Heat-induced mung protein isolate hydrogels enhanced via chitosan: Mechanisms and applications in β-carotene encapsulation
Shanshan Wu, Hui‐Wen Gu, Yidan Xu, Yue Wang, Youfa Wang, Vijaya Raghavan, Jin Wang
Abstract
Mung protein isolate (MPI) is a kind of highly nutritious, accessible, and hypoallergenic plant-based protein. However, its poor gelling ability limits its exploitation and application. This work investigated the influences of chitosan (CS) on the gelling capacities of MPI and elucidated the underlying mechanisms. CS interacted with MPI primarily through hydrogen bonds and salt bridges, which promoted the unfolding of the tertiary structure of MPI and the conversion of α-helices into β-sheets. CS was also found to restrict water mobility and alter the internal forces maintaining the structural integrity of hydrogels, characterized by reduced electrostatic interactions but improved hydrophobic interactions and hydrogen bonds. At higher concentrations (0.3 wt% and 0.5 wt%), self-aggregated CS acted as an active dehydrating agent to concentrate MPI, thereby promoting their gelation. Therefore, CS incorporation remarkably improved the textural and rheological properties of heat-induced MPI hydrogels in a concentration-dependent manner. The functional ingredient β-carotene (BE) interacted with the protein matrix primarily through hydrophobic interactions, and it exhibited synergistic effects with CS in reinforcing the gel networks. The composite hydrogels notably improved the stability of BE under ultraviolet irradiation and high temperatures and enabled its controlled release during simulated gastrointestinal digestion.

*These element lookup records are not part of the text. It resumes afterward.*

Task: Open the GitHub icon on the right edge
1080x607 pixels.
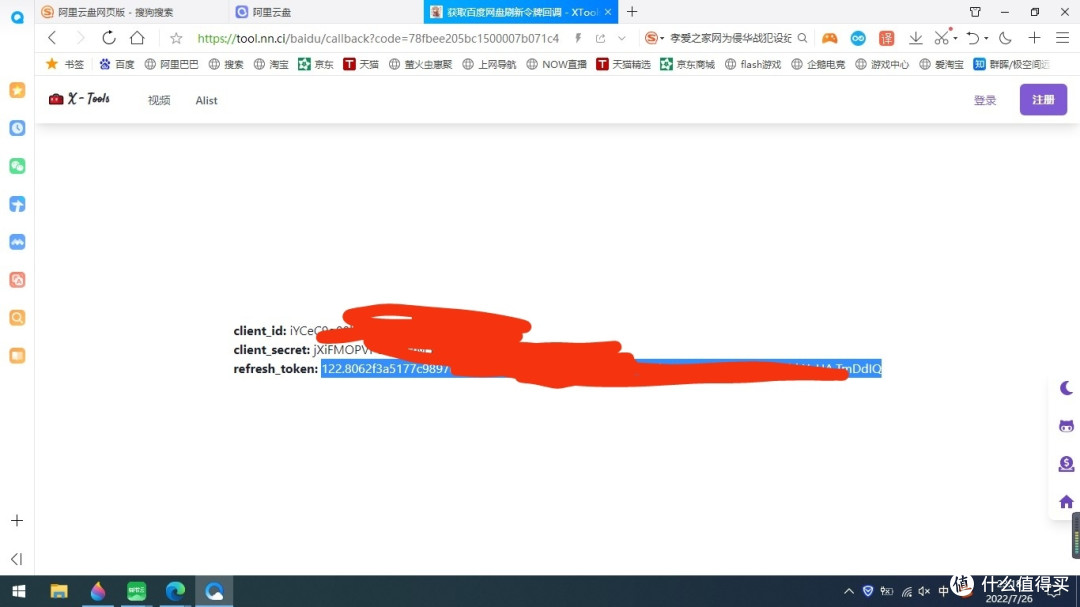Action: pos(1065,425)
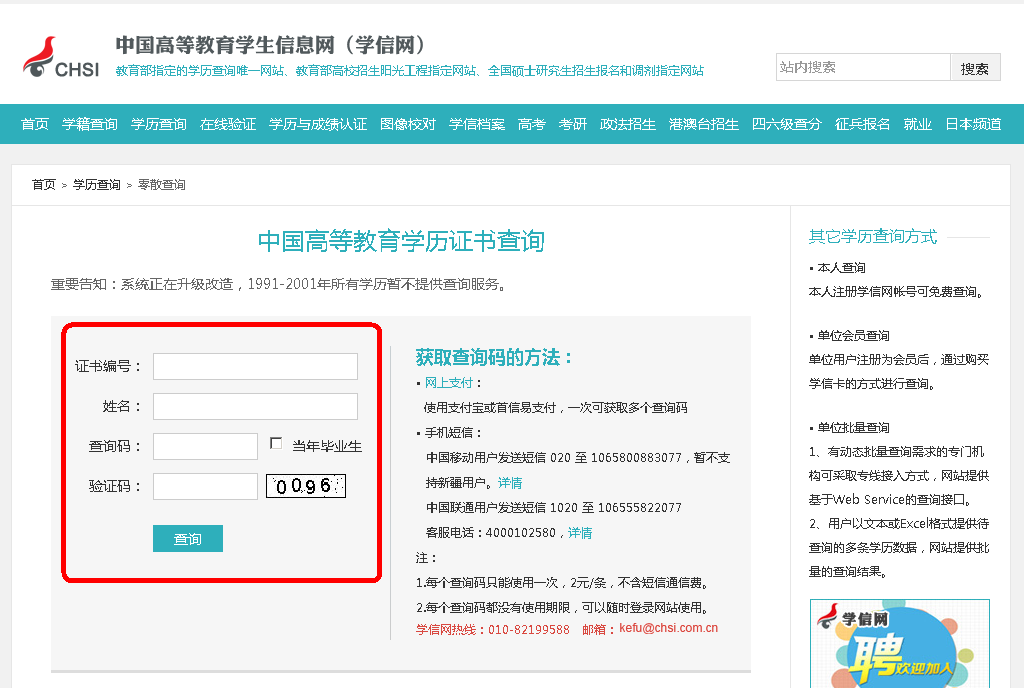This screenshot has height=688, width=1024.
Task: Click the 查询 submit button
Action: 188,539
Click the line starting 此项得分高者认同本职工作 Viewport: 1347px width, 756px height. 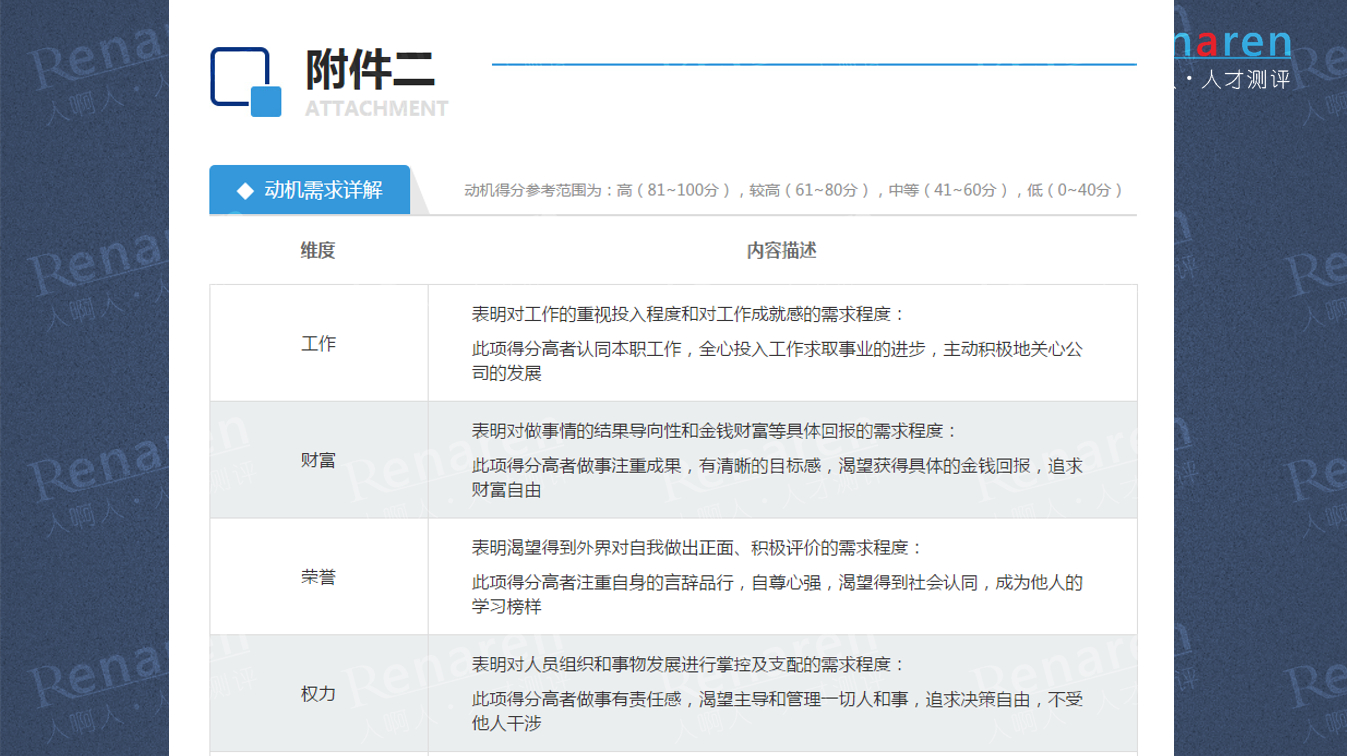pyautogui.click(x=777, y=350)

The findings of this work provide a theoretical foundation for designing novel plant protein-based composite hydrogels with functional attributes suitable for precise nutrition and future foods. • Chitosan (CS) strengthened heat-induced mung protein isolate (MPI) hydrogels. • CS interacted with MPI primarily through hydrogen bonds and salt bridges. • CS restricted water mobility and concentrated MPI matrices to form a stronger network structure. • β-carotene (BE) presented good compatibility with MPI hydrogels through hydrophobic interactions. • The composite hydrogels exhibited excellent stabilization and controlled release of BE.